(Task instructions): Copy out all lines of the records in which the word "each" appears.

(Source material):

- Opening Delimiter -

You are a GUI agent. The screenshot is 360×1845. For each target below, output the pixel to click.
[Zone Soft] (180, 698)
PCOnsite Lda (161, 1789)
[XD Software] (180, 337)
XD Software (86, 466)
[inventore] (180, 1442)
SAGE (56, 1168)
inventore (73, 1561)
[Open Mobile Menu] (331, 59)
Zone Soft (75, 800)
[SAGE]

- Closing Delimiter -
- Opening Delimiter -

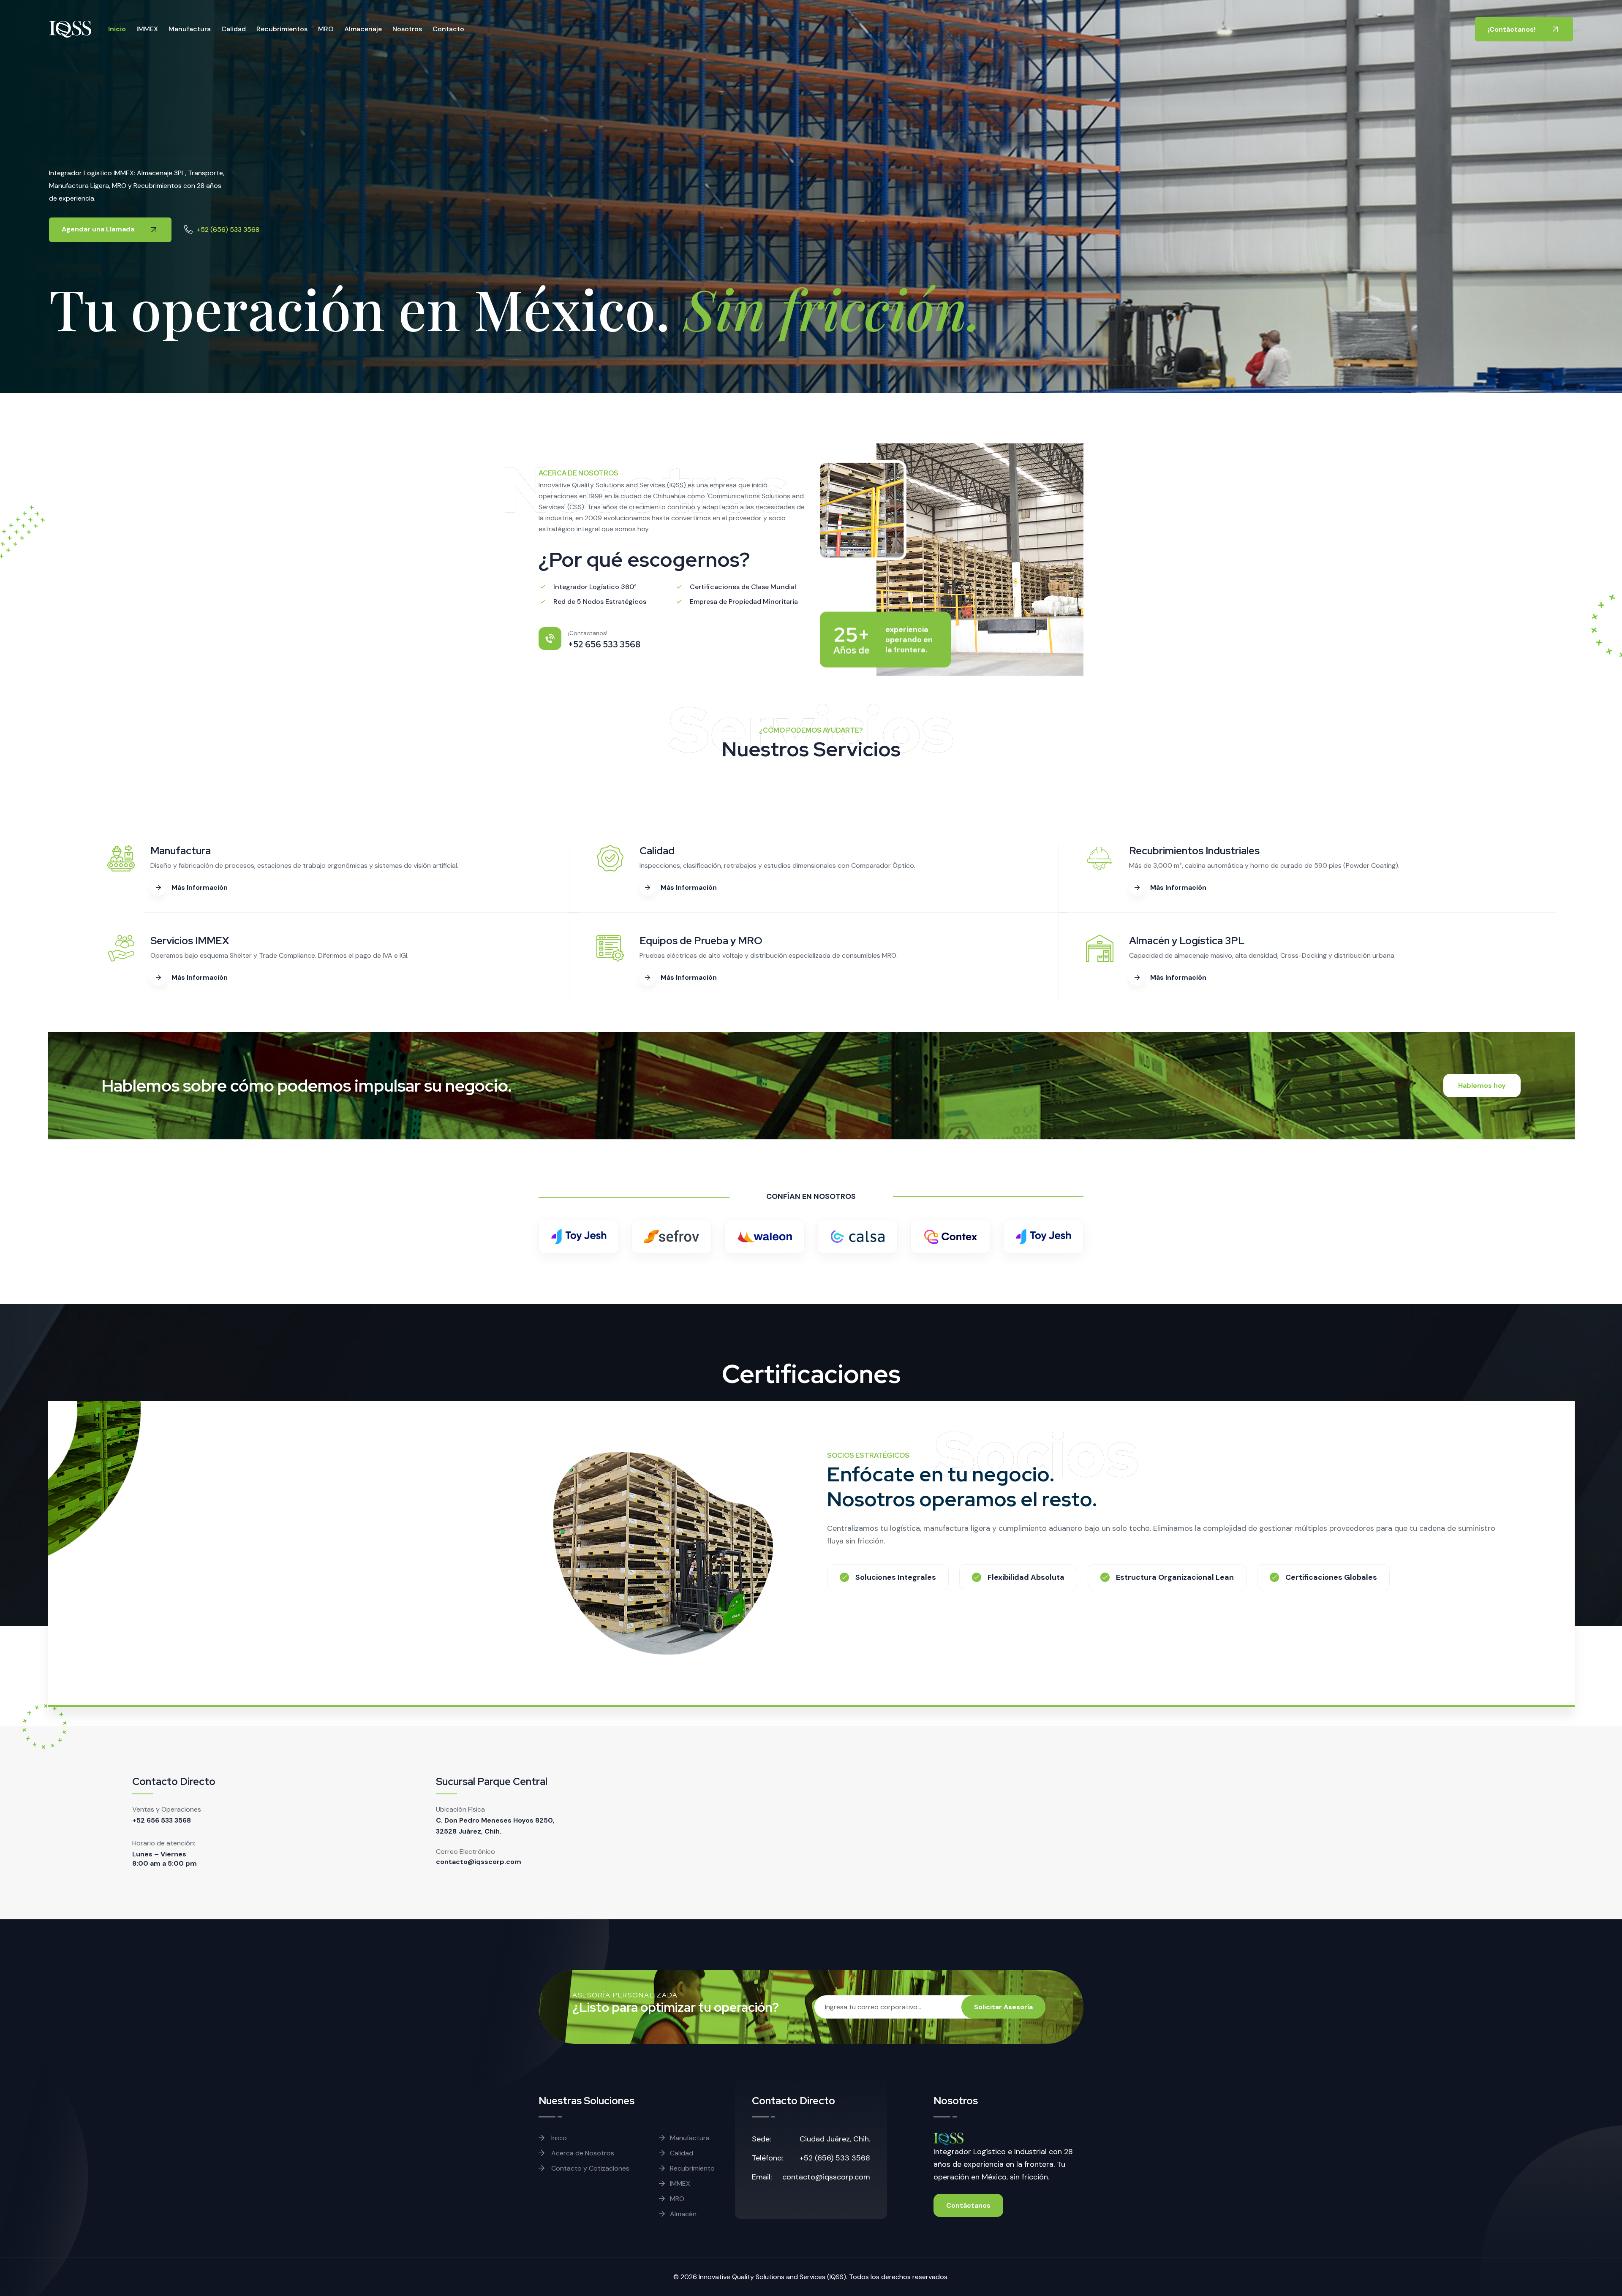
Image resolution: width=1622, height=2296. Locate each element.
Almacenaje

- Closing Delimiter -

(Task solution):
You are a GUI agent. The screenshot is 360×1845. For each target below, output the pixel to click.
Image resolution: width=1622, height=2296. Locate each element.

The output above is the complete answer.